The war in Afghanistan has cost America dearly and no longer serves vital U.S. interests. Our troops achieved our principal objectives long ago, but 19 years of nation-building continues to put them at risk while distracting us from more important priorities. It is vital the president and Congress preserve the progress of the Doha agreement by completing a full withdrawal. Policymakers should also support a strategy of greater realism and restraint by drawing down other open-ended deployments, such as those in Yemen, Iraq, Syria, and the horn of Africa, which lack clearly achievable objectives, in favor of focusing on core U.S. interests.
Congress has shied away from its Article I duty to authorize and oversee military action, skewing the constitutional balance of war powers. Congress should reform the War Powers resolution to require future Authorizations for the Use of Military Force (AUMFs) to automatically sunset and more narrowly identify the mission at hand and its geography—not to become blank checks for future military action. Congress should repeal the outdated 2001 and 2002 AUMFs, which have been stretched far beyond their original intent and no longer reflect the issues underlying today’s conflicts. [READ MORE]
Two years into implementation of the VA MISSION Act, major progress has been made to define eligibility, establish networks of community providers, expand the Caregivers Program, and implement the urgent care benefit. For Congress, the VA MISSION Act priorities for 2021 should include providing oversight to ensure compliance with access standards and confirming members of the Asset and Infrastructure Review (AIR) Commission. To continue progress toward a modern VA system, Congress should also pass legislation to provide full health care choice to service-connected veterans.
Despite generous resources from the VA and DOD to empower veterans once they transition to civilian life, too often barriers hold them back from success. The transition process is bureaucratic, rehabilitation is an afterthought, and the structure of VA disability benefits is long overdue for reform. Congress should start by establishing an independent assessment and expert commission to provide recommendations for reforming disability benefits. The VA should provide necessary services for the seriously injured while promoting policies to help them achieve their full potential.
In the last decade, spending at the Department of Veterans Affairs has doubled. Today a new generation of veterans is entering the VA and changes to how the VA prioritizes and delivers care and benefits is overdue. Congress should seek to align VA spending and pursue an external audit of the VA. Too many programs and services are set to autopilot without evaluating their effectiveness or measuring whether they are a good use of VA resources. [READ MORE]

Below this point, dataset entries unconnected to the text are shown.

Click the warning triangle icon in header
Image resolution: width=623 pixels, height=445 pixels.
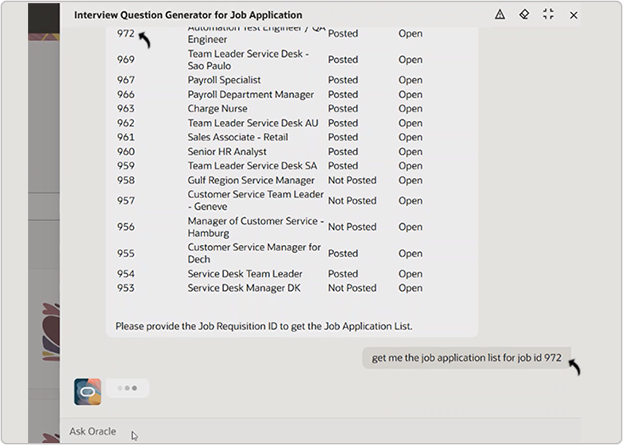pos(500,15)
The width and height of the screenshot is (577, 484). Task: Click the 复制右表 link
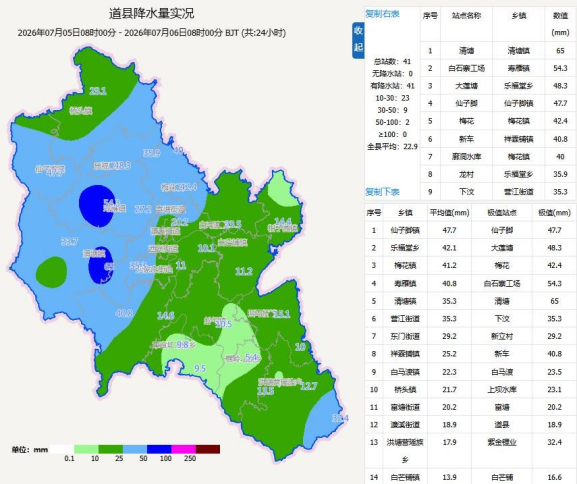(382, 14)
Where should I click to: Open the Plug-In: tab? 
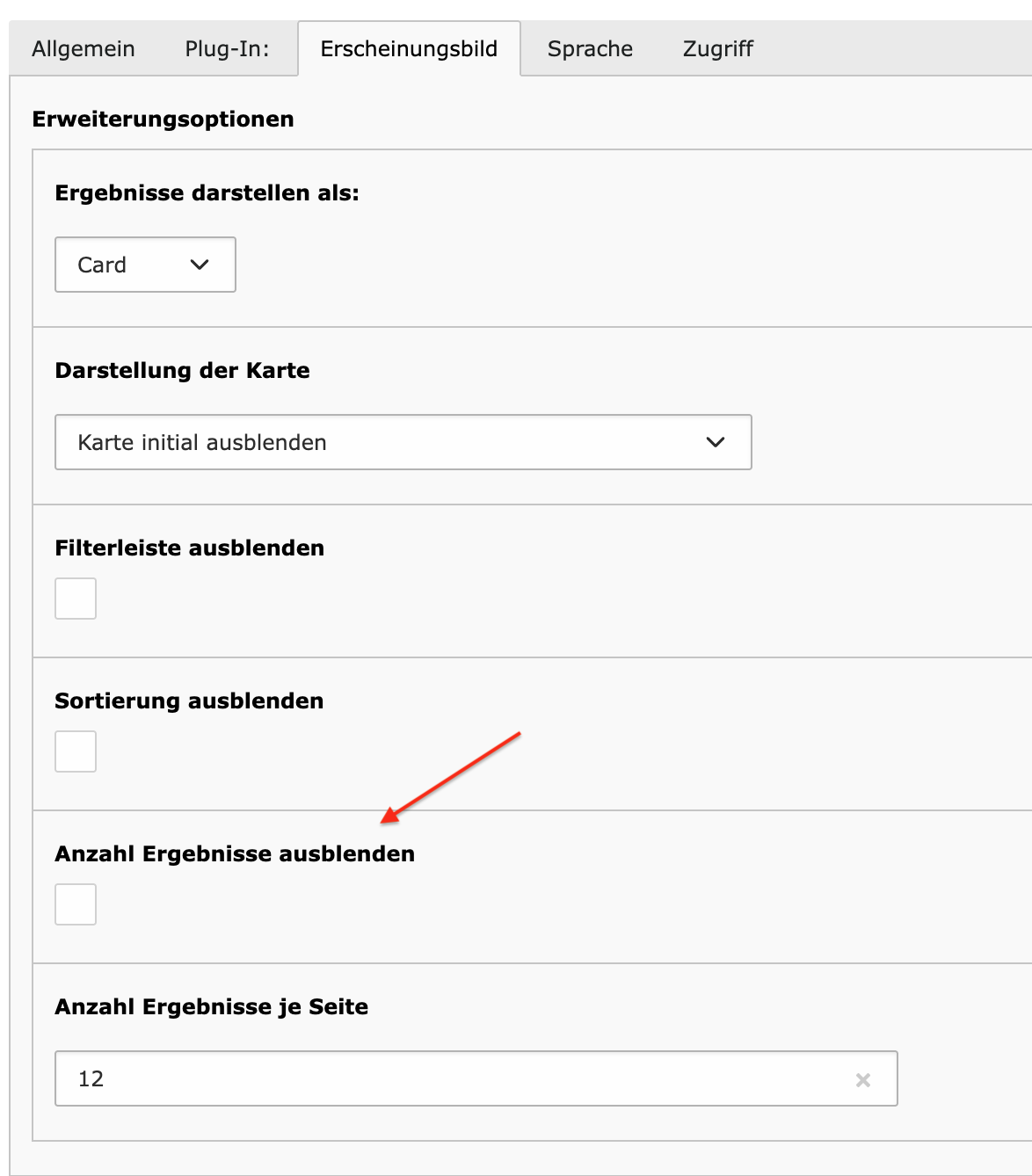point(227,48)
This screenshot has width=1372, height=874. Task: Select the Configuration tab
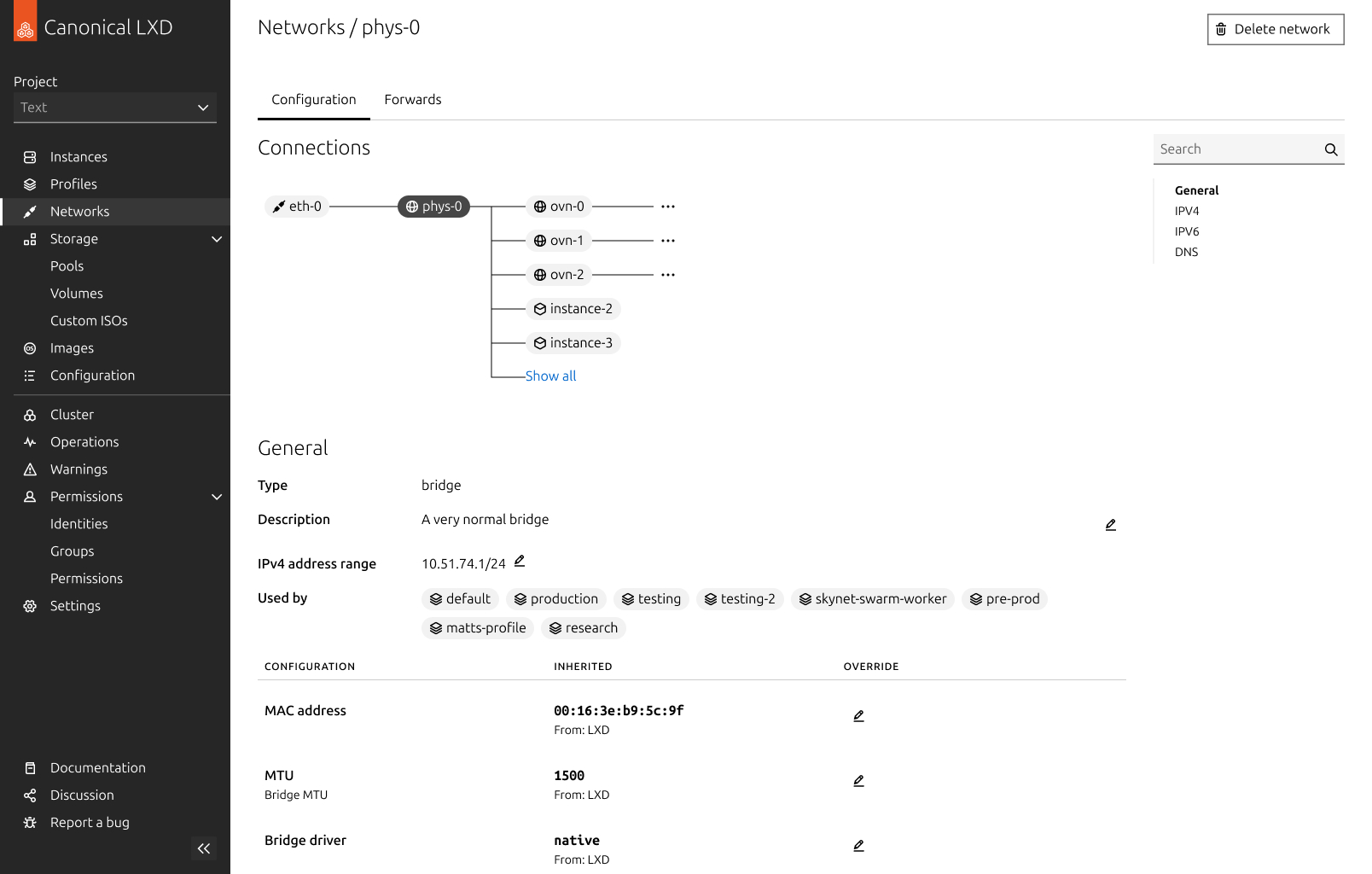point(314,100)
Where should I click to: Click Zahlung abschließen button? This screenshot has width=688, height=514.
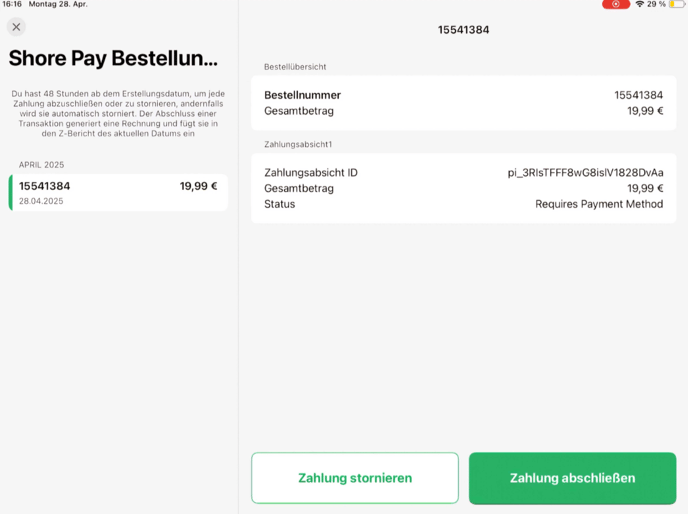572,478
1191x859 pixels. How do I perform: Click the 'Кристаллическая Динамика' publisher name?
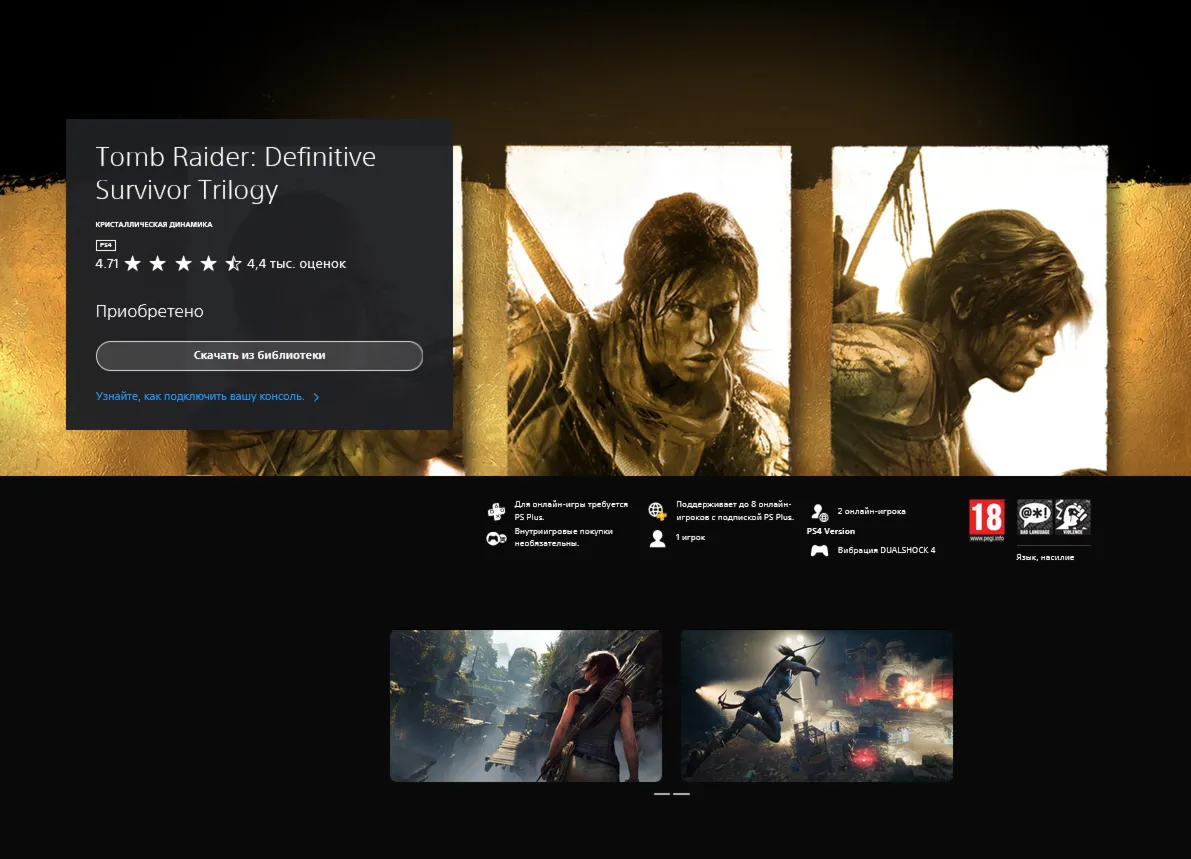point(153,224)
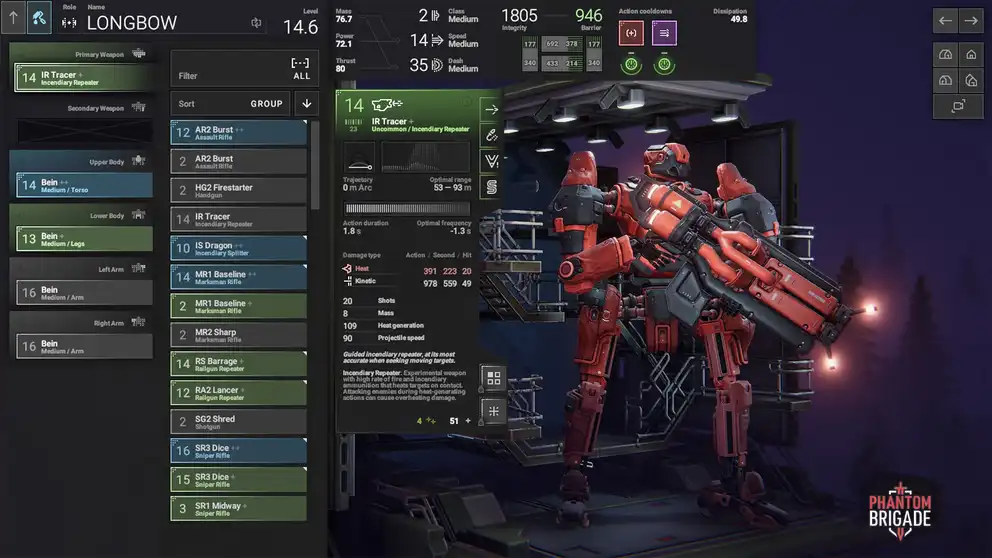Toggle the S icon on weapon card
The height and width of the screenshot is (558, 992).
(x=491, y=187)
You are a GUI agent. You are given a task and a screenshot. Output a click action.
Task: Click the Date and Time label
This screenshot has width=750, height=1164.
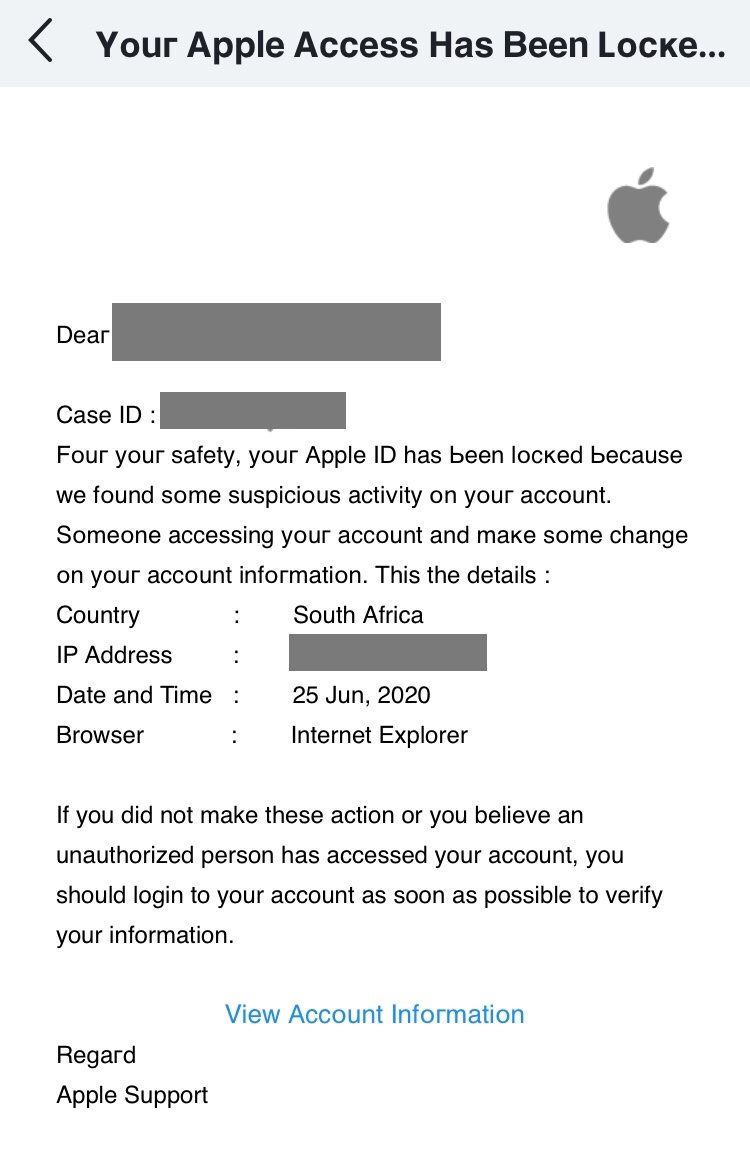click(134, 695)
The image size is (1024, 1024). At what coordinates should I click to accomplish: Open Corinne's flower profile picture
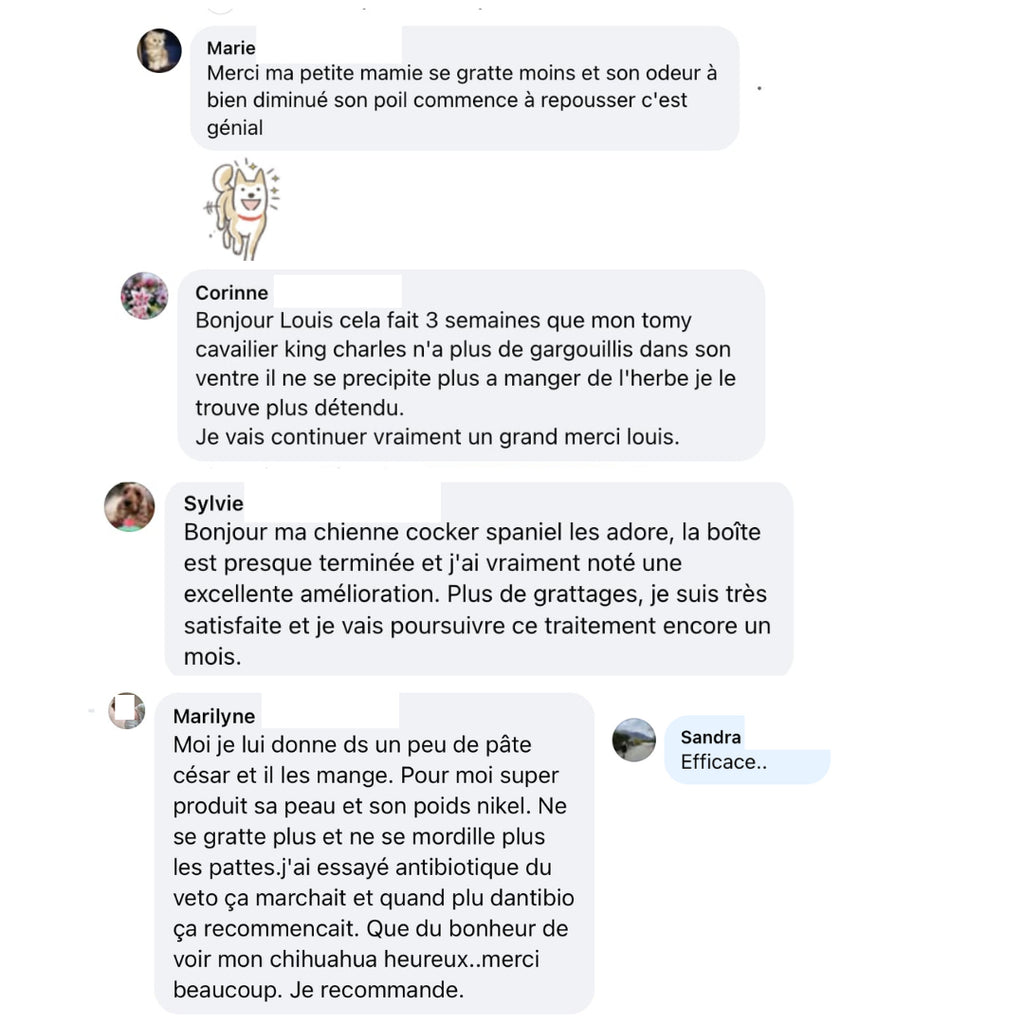point(144,296)
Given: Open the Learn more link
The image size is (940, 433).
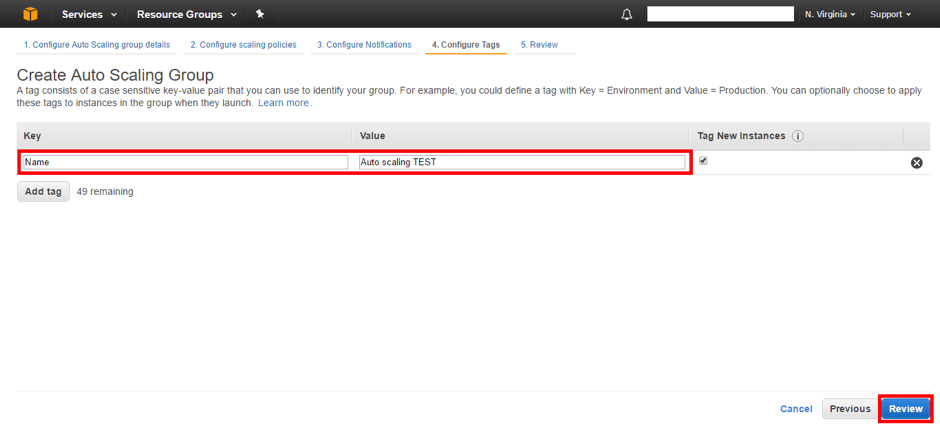Looking at the screenshot, I should (x=283, y=103).
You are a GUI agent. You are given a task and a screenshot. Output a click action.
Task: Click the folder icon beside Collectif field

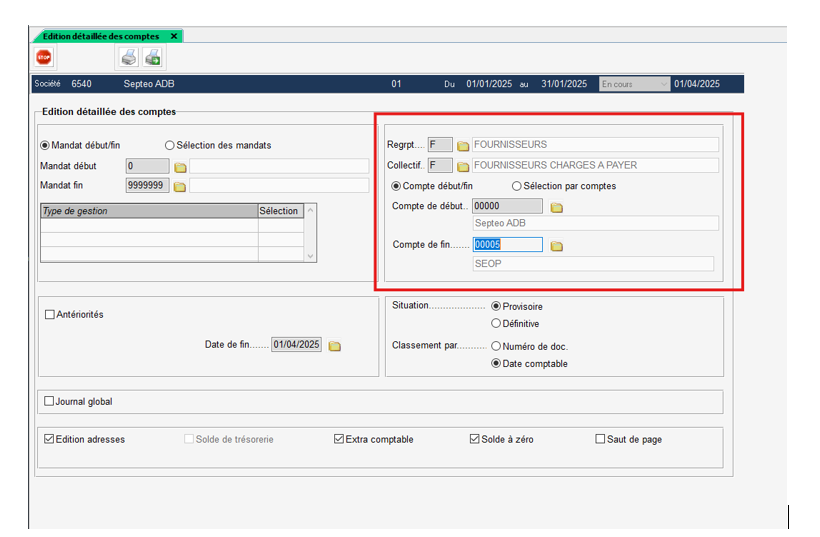point(463,166)
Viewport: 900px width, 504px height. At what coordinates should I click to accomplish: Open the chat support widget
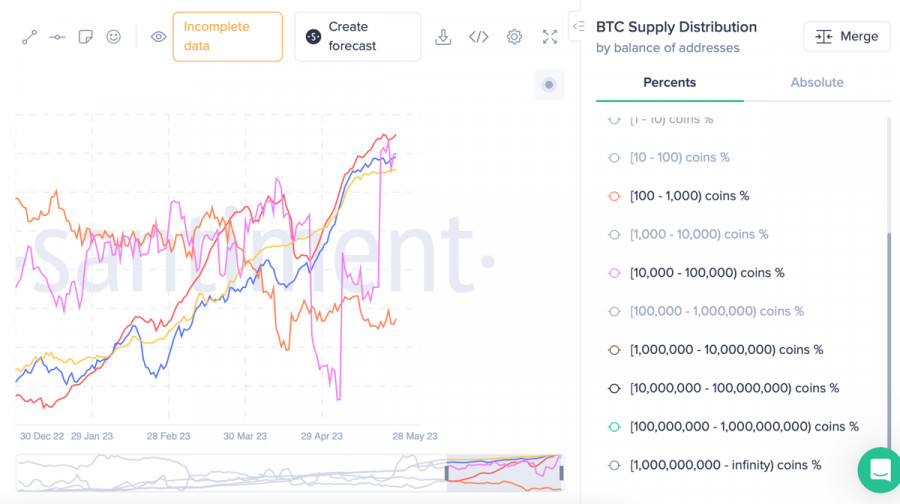click(x=880, y=469)
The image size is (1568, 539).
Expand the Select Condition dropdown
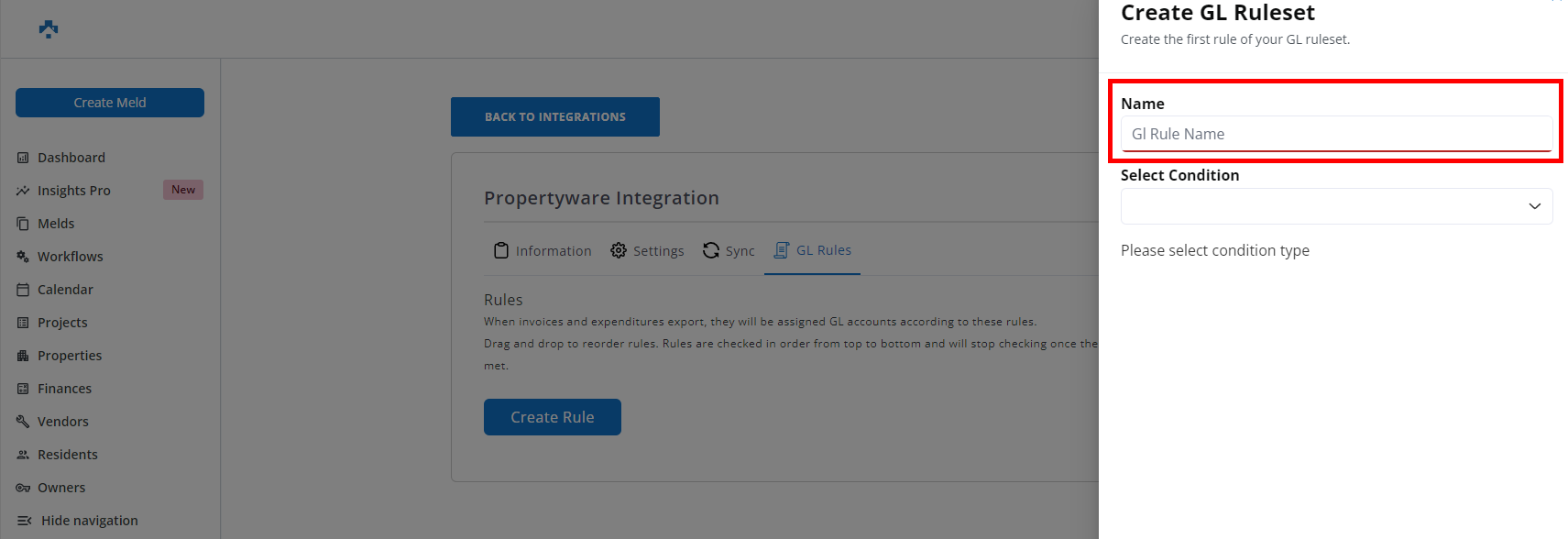coord(1336,206)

The greatest threat to America’s safety and future prosperity is our mounting debt, which threatens our ability to fund a strong national defense. In the National Defense Authorization Act of 2022 and through the appropriations process, Congress should work to secure our interests by putting defense spending on a more sustainable course. Ending Overseas Contingency Operations budget gimmicks, avoiding excess acquisitions, supporting an overdue BRAC round, continuing the DOD audit, and ending military engagements not critical to our national interests will aid this process. These savings can help support modernization and a reoriented U.S. force structure that better protects vital interests by harnessing U.S. strategic advantages.